How to complete this task
The lines to extract begin at the line that contains "Task: Open upper Rader pr.side dropdown" and run through the last line of the listing; reproduce them exactly, minus any pictures.

▼▼▼

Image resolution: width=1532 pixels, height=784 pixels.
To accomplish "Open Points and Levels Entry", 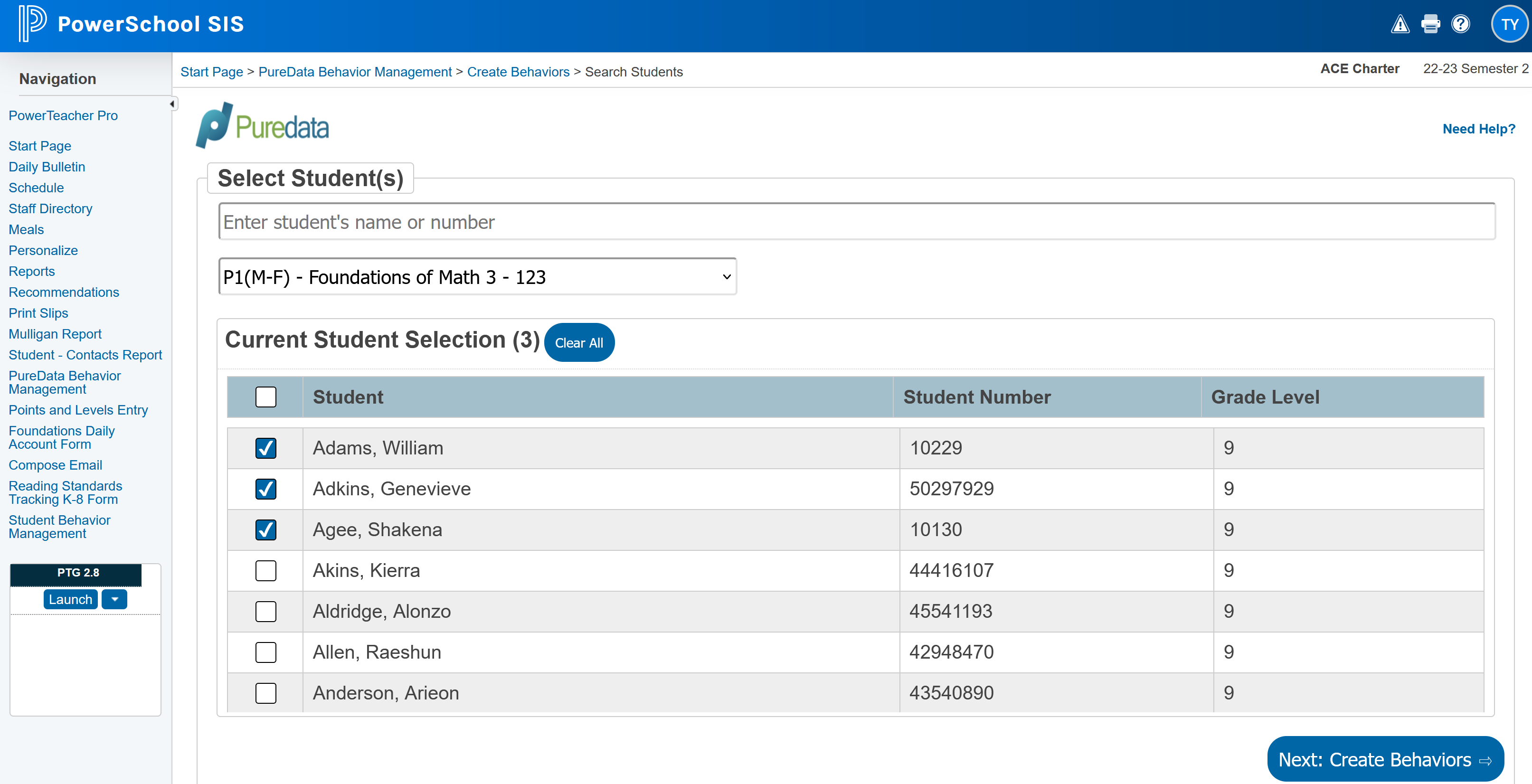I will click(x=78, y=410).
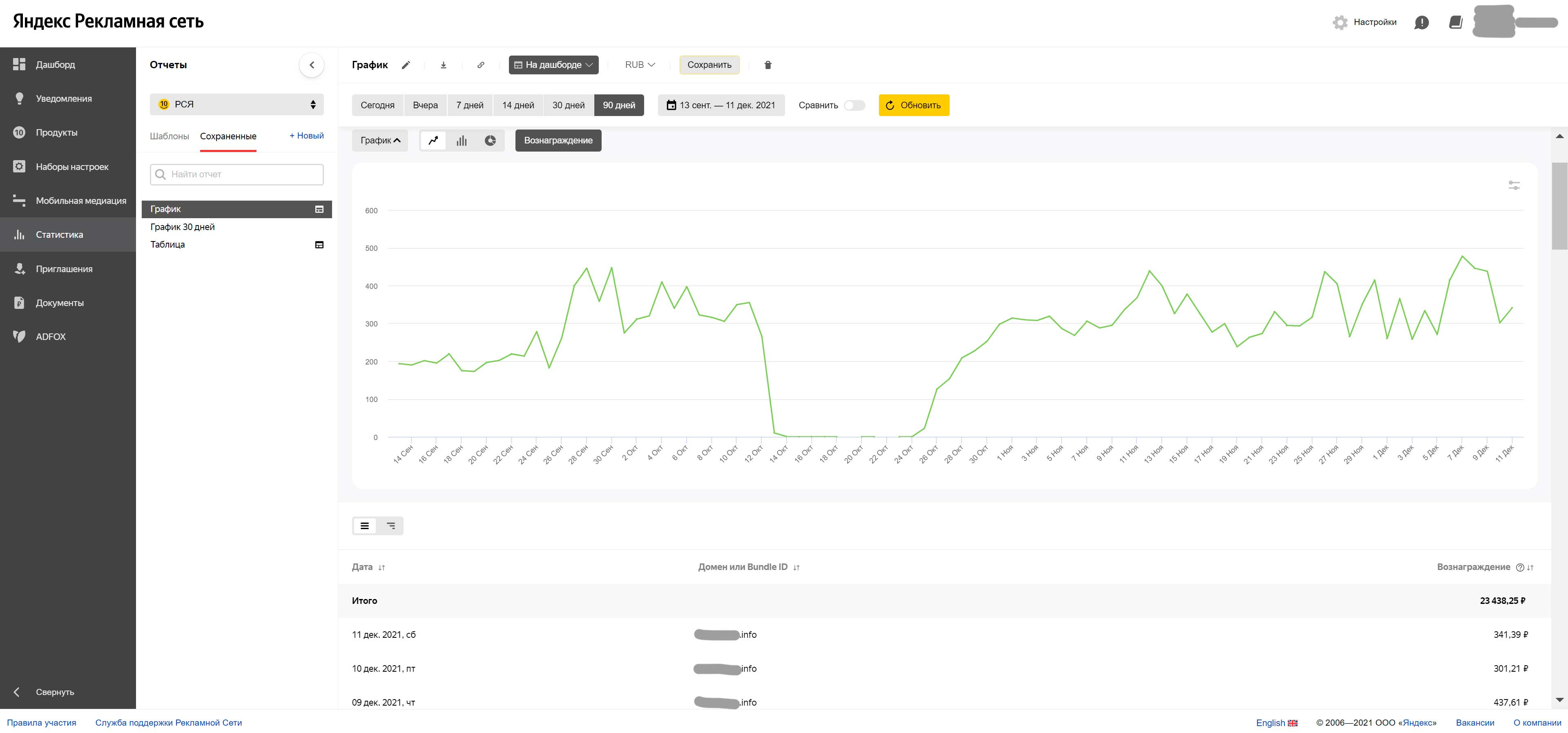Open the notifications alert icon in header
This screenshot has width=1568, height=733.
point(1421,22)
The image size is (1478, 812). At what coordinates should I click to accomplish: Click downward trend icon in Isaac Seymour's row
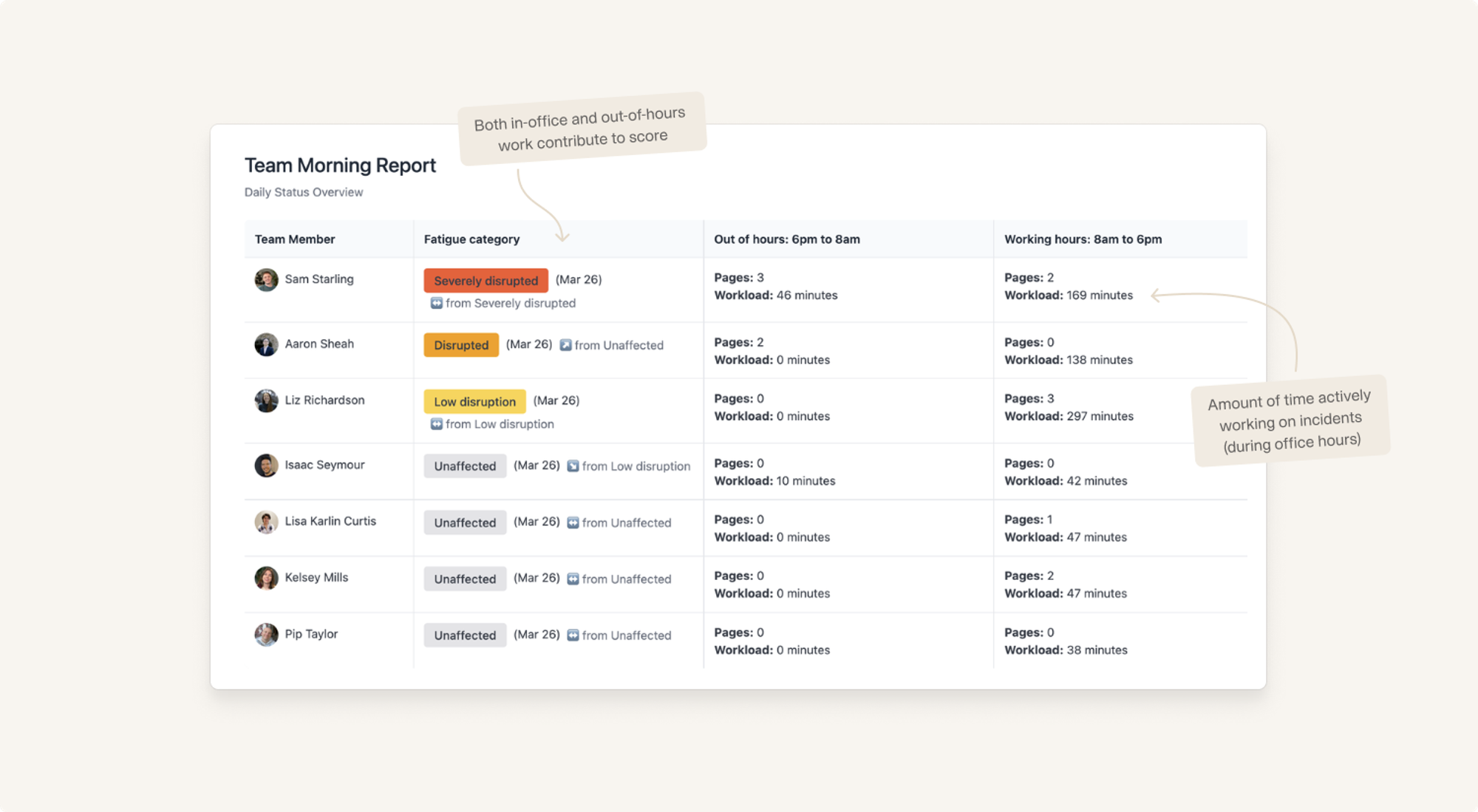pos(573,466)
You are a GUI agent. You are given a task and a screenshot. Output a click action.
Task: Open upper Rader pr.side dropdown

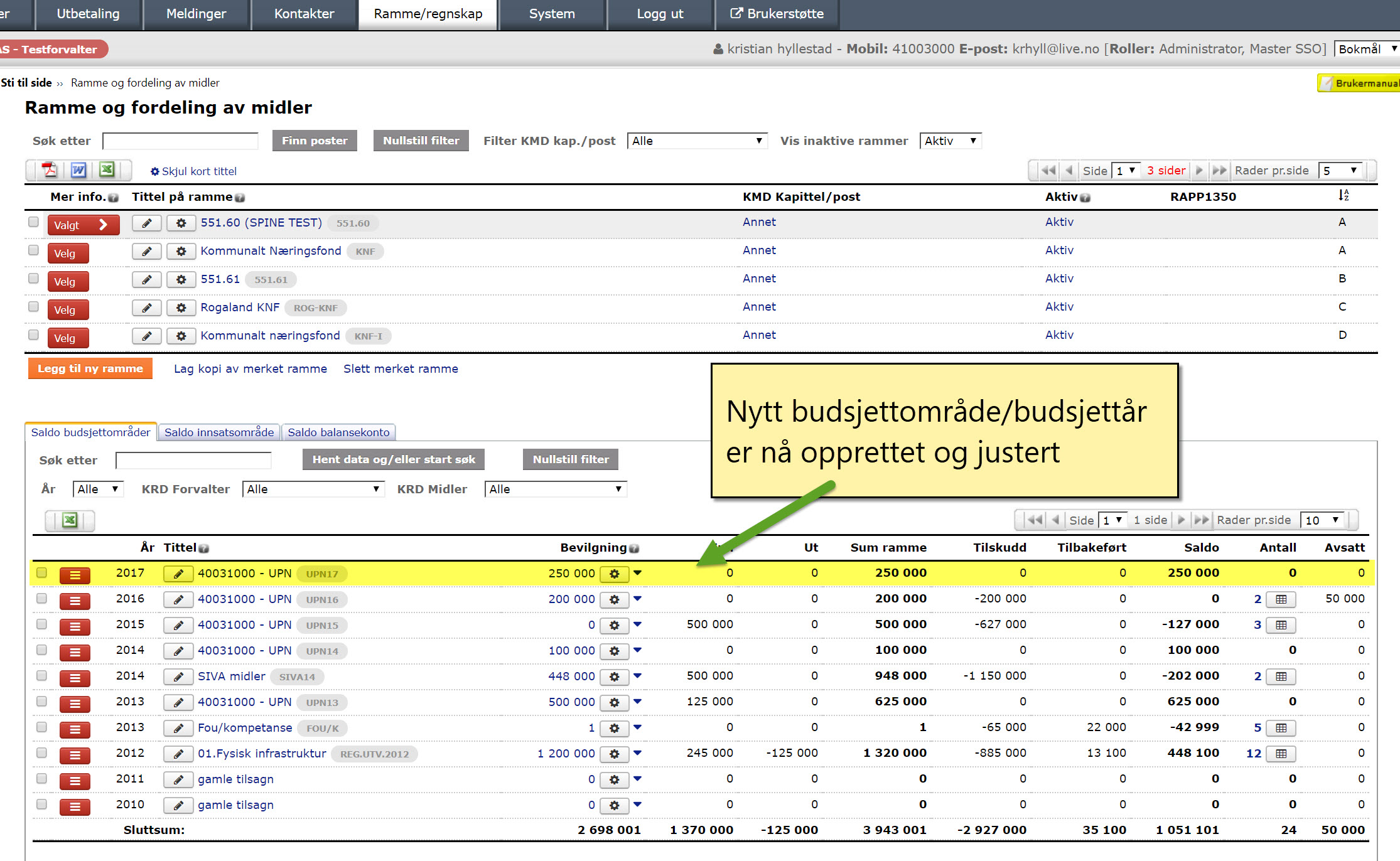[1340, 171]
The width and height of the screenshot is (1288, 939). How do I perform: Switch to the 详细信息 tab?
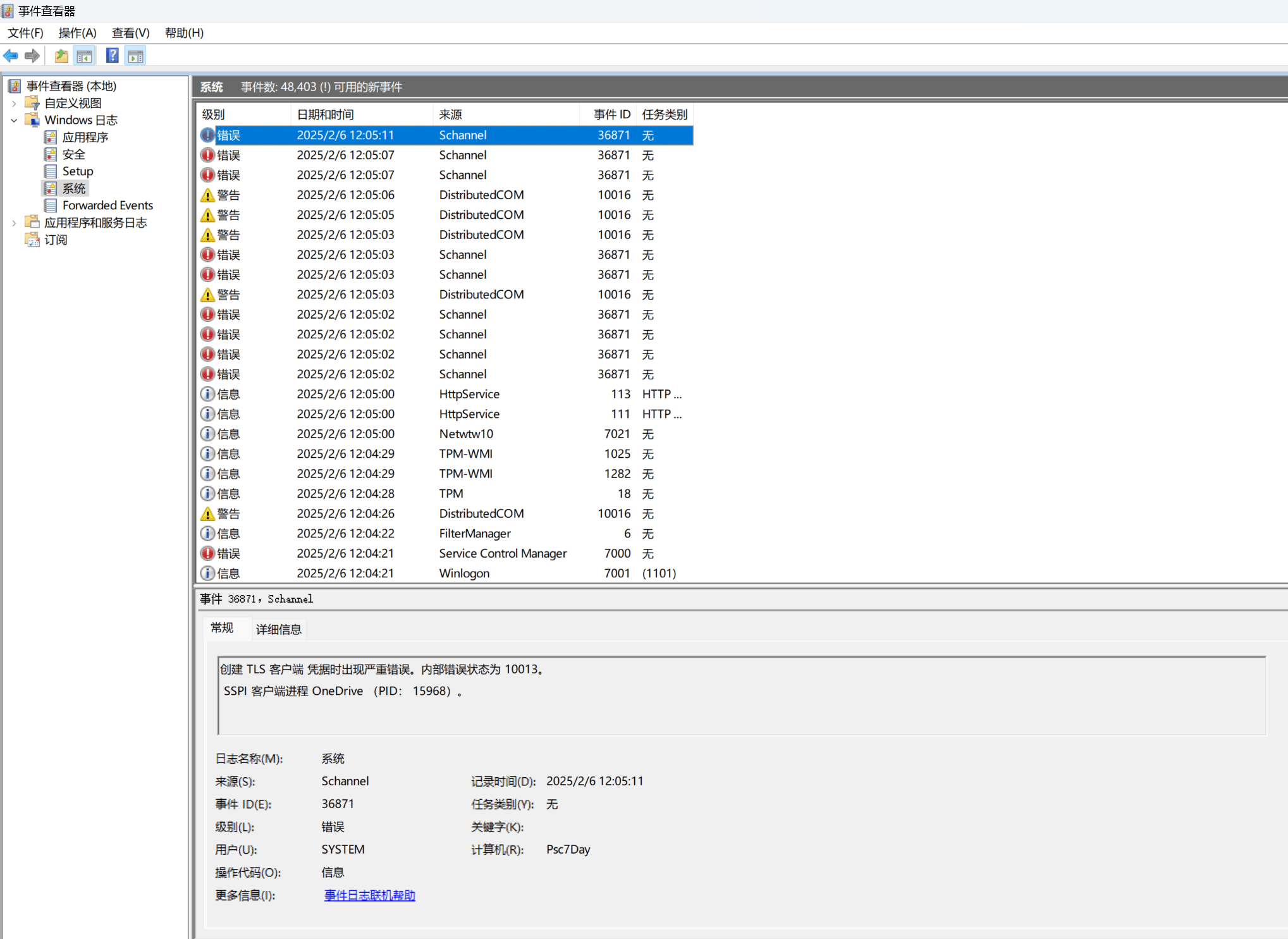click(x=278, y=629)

▲▲▲

Output for this task
Task: Open upper Rader pr.side dropdown

[1340, 171]
The width and height of the screenshot is (1288, 939). How do I perform: Switch to the 详细信息 tab?
click(x=278, y=629)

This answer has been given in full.